Más allá de señalar que es imprudente hacer un sacrificio permanente, sin retorno, para resolver un problema temporal, o de mencionar la obviedad de que no hay mejor arma contra una pandemia que la libertad de expresión (la censura del régimen chino solo empeoró drásticamente la situación); o de subrayar que es necio culpar a la globalización de la expansión mundial del virus, pues siempre ha habido epidemias a gran escala, como la proverbial Gripe Española, quisiera mencionar un acontecimiento histórico que ilustra la importancia de la libertad individual y el libre flujo de ideas y capitales para sobrevivir a una pandemia y reponerse de sus estragos.

Es natural buscar refugio en la autoridad en tiempos de crisis, creer que hacer concesiones ilimitadas a un poder central nos pondrá a salvo del peligro. Conservamos el impulso atávico de pensar que toda ofrenda será recompensada, que entregar las libertades, como quien sacrifica a un cordero en un altar, acabará con los problemas y nos llevará a buen puerto. Lo creían los romanos, que elegían a tiranos en momentos difíciles, y lo creemos ahora. Pero la historia nos enseña a desconfiar de este impulso primario.

En el siglo XIV la humanidad se vio en un escenario análogo al actual. Curiosamente, los actores también eran los mismos de hoy: por un lado, la formidable civilización china heredera de la Dinastía Song; por  otro lado, la paupérrima Europa medieval y, en el medio, la Peste Negra. La Peste, aunada a las invasiones mongolas, llevó a la sofisticada y descentralizada China de la pólvora y los relojes de agua, una sociedad de comerciantes e inventores, a convertirse en un régimen monolítico y represivo de burócratas y mandarines. La economía de subsistencia y la servidumbre reaparecieron. Los estragos de esta decisión se hicieron sentir durante siglos.

Según Angus Maddison, China fue el único país del mundo en tener un PIB menor en 1945 que en el año 1000. Mientras tanto, en Europa se gestaba una civilización construida sobre el capital, el libre comercio y la libertad individual.

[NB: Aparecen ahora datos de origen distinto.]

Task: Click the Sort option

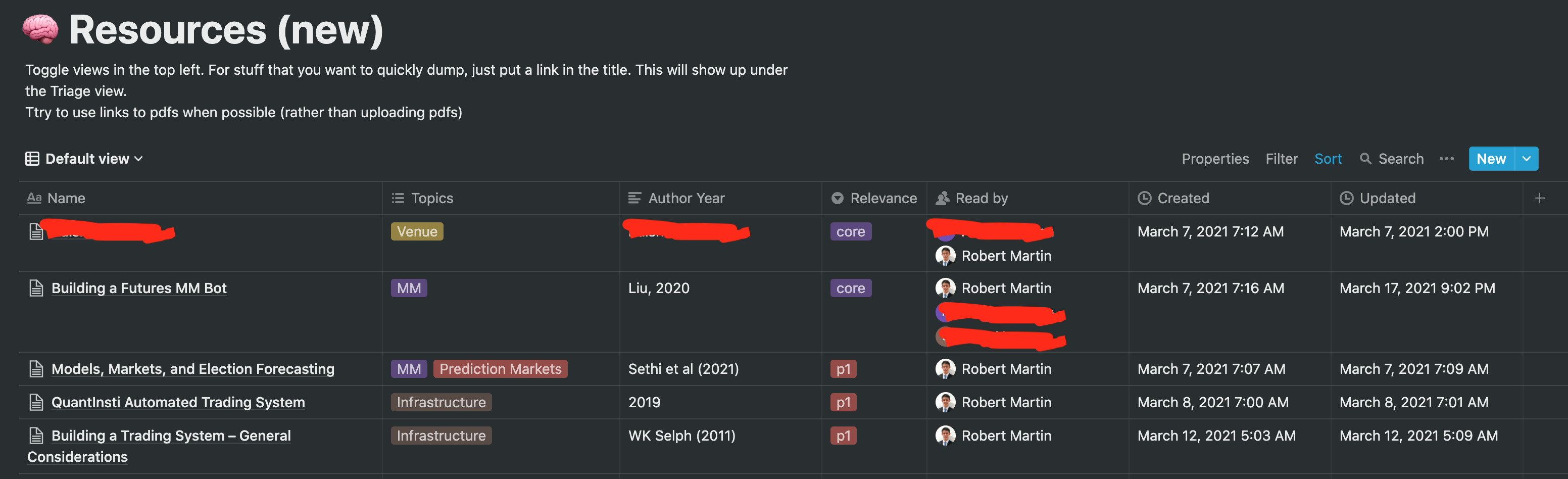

Las repúblicas comerciales italianas, cunas del capitalismo y el Renacimiento, fueron epicentro de una transformación inédita. Banqueros italianos, como los Médici, pulularon por el continente y apadrinaron innovaciones que cambiaron el mundo para siempre. La lección es que la Peste no centralizó el poder en Europa, como en China, y eso dio a sus ciudadanos la libertad suficiente para reinventar la sociedad. Podemos pues, perseverar en este experimento renacentista de escala planetaria que es la globalización, que nos permite construir una sociedad más robusta, adaptable y antifrágil,;o sumar al desastre natural de una pandemia, la nada natural tragedia de los Estados omnímodos.

 

 

Felipe Romero

Periodista, publicista. Interesado en historia, política y economía.